__YOUR INSTRUCTIONS__. Format the lines of the material starting at the line containing "HostForWeb label text" and ending at the line containing "point(5,281)" as a Markdown table, leaving out blank lines. Use the column n for the row number and the column Line for the line itself.

[Word and element pointing entries]
####################
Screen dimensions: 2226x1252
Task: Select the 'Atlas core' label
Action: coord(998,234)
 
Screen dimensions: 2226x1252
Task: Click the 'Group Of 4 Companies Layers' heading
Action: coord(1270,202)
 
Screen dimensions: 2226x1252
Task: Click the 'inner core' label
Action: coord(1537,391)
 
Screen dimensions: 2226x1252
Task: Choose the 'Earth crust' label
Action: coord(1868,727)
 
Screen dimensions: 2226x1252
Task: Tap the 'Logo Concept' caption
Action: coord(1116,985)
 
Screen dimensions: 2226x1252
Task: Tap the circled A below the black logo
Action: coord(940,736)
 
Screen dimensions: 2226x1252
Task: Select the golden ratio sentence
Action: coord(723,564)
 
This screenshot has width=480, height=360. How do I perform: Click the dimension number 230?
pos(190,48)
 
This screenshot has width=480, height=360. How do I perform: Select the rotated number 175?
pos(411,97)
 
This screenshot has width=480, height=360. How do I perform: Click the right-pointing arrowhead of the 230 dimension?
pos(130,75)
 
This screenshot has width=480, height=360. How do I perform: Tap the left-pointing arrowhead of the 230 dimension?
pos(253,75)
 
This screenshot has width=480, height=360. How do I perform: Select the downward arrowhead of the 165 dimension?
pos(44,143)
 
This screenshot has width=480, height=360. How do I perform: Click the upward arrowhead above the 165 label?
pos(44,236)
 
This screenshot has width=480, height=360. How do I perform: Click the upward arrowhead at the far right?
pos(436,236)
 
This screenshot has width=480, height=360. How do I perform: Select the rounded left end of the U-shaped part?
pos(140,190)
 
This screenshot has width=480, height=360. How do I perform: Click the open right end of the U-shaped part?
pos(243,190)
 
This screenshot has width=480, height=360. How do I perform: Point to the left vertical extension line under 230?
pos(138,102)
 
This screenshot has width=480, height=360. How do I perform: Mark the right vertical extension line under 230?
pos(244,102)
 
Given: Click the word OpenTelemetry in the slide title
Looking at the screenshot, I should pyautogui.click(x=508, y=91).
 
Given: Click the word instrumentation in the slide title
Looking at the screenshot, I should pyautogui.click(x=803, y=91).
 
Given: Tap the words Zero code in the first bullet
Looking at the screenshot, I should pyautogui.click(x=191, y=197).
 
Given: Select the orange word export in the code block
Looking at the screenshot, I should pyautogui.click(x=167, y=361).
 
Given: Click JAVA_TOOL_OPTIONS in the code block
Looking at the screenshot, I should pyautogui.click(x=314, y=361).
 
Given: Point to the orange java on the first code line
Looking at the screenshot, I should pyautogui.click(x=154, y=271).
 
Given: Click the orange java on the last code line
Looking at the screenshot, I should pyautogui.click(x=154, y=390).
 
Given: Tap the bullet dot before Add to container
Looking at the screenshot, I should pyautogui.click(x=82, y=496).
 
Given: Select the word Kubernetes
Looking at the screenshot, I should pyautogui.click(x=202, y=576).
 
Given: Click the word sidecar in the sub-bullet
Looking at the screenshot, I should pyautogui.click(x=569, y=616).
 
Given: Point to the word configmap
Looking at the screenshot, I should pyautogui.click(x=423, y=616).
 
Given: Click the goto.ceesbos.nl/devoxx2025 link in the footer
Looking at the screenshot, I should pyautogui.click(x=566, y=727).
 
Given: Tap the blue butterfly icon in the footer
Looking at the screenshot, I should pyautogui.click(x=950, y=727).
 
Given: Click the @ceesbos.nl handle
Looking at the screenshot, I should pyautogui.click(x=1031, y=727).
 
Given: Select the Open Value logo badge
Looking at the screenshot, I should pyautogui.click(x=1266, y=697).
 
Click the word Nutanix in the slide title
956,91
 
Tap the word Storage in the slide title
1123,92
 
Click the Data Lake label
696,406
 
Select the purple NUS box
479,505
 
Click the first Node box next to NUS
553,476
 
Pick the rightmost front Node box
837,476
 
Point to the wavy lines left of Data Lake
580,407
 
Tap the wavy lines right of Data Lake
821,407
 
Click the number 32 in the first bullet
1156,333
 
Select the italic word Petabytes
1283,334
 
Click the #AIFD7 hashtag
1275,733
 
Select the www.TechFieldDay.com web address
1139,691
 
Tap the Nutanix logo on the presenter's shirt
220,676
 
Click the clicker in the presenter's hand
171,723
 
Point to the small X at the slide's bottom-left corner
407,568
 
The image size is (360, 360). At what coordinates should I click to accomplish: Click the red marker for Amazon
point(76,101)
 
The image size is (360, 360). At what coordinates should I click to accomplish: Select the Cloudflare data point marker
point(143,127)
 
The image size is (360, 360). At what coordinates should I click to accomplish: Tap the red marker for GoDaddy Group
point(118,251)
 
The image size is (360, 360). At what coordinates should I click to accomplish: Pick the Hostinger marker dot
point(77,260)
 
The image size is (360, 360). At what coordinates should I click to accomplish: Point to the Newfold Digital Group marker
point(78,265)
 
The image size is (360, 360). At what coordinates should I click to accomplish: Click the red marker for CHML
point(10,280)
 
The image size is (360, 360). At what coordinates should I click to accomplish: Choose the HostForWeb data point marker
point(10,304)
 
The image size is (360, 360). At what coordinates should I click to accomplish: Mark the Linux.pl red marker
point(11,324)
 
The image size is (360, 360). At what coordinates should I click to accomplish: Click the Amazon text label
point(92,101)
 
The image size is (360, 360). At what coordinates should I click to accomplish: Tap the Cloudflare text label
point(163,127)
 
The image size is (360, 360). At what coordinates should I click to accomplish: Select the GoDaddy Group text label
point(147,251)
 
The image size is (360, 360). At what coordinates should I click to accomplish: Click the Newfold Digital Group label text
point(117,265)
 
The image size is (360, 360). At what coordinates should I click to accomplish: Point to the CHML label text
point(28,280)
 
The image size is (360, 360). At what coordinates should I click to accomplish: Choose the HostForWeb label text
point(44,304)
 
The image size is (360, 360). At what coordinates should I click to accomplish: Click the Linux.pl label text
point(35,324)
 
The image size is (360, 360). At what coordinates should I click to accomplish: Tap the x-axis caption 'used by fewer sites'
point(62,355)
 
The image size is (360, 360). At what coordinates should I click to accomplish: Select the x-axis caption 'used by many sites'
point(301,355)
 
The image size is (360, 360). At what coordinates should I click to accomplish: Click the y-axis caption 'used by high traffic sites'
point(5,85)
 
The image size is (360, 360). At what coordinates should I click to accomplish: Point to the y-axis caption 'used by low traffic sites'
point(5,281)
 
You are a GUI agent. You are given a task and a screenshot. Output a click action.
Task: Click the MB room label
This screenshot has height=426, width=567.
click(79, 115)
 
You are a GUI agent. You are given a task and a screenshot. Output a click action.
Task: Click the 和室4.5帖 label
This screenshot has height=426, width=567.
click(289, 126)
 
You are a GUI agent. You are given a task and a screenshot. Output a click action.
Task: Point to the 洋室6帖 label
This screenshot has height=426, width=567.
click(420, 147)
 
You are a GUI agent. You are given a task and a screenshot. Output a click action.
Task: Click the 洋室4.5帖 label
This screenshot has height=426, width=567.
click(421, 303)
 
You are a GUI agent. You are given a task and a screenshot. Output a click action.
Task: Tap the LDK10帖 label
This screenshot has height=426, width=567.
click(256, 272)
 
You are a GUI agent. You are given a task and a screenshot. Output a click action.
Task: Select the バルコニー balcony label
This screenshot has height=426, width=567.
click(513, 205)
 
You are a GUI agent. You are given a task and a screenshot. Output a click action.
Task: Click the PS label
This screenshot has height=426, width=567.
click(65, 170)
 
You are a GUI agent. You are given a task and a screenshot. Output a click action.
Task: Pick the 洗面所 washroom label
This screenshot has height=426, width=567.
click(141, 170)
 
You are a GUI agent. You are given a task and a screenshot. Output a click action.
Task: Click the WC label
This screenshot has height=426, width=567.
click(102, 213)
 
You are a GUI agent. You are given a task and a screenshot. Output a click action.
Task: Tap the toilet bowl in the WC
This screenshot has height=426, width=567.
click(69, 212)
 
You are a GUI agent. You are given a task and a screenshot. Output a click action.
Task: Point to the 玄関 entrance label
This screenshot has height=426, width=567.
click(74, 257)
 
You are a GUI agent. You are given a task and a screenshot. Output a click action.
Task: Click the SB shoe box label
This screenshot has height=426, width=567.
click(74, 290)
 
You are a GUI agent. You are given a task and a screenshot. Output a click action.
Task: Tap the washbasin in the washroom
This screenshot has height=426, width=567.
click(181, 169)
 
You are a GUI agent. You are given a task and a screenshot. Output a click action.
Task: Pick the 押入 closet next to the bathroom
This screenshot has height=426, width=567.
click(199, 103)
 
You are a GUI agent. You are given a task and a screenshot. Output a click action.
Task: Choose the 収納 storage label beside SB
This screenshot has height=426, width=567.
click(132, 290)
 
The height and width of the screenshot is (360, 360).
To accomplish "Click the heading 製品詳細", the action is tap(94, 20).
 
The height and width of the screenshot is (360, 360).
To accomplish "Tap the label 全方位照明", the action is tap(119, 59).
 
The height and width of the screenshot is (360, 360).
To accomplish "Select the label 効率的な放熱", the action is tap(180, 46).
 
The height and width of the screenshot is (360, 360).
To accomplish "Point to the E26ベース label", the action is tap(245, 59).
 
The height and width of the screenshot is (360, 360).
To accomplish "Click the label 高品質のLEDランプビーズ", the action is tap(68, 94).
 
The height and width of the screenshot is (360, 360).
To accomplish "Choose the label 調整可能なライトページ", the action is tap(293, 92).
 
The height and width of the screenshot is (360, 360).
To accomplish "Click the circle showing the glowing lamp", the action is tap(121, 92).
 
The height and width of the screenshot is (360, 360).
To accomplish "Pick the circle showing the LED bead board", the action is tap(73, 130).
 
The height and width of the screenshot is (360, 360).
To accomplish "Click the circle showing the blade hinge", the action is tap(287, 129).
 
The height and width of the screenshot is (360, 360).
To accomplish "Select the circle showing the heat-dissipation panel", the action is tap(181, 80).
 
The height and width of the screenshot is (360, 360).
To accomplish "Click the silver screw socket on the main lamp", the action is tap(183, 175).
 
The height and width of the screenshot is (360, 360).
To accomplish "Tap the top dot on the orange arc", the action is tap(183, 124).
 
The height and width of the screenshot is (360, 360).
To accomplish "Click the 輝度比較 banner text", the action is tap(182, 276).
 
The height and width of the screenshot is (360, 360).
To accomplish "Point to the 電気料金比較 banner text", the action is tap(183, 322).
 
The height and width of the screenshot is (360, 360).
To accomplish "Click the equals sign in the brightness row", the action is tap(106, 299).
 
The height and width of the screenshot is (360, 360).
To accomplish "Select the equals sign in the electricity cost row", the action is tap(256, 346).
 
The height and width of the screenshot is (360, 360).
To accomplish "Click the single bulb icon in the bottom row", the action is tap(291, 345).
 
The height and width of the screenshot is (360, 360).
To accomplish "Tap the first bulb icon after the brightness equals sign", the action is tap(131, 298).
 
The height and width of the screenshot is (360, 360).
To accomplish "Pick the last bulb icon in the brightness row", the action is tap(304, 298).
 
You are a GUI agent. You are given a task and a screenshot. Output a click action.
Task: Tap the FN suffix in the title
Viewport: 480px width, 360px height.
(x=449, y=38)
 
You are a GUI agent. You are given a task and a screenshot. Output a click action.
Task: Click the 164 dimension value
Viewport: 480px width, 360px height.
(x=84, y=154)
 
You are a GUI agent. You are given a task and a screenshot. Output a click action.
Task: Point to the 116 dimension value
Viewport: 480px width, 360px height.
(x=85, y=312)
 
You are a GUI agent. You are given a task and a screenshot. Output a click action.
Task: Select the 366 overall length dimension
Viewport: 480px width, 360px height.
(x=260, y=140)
####################
__OUTPUT OF THE TASK__.
| n | Line |
|---|---|
| 1 | The image size is (360, 360). At what coordinates should I click to accomplish: Choose the HostForWeb label text |
| 2 | point(44,304) |
| 3 | The image size is (360, 360). At what coordinates should I click to accomplish: Click the Linux.pl label text |
| 4 | point(35,324) |
| 5 | The image size is (360, 360). At what coordinates should I click to accomplish: Tap the x-axis caption 'used by fewer sites' |
| 6 | point(62,355) |
| 7 | The image size is (360, 360). At what coordinates should I click to accomplish: Select the x-axis caption 'used by many sites' |
| 8 | point(301,355) |
| 9 | The image size is (360, 360). At what coordinates should I click to accomplish: Click the y-axis caption 'used by high traffic sites' |
| 10 | point(5,85) |
| 11 | The image size is (360, 360). At what coordinates should I click to accomplish: Point to the y-axis caption 'used by low traffic sites' |
| 12 | point(5,281) |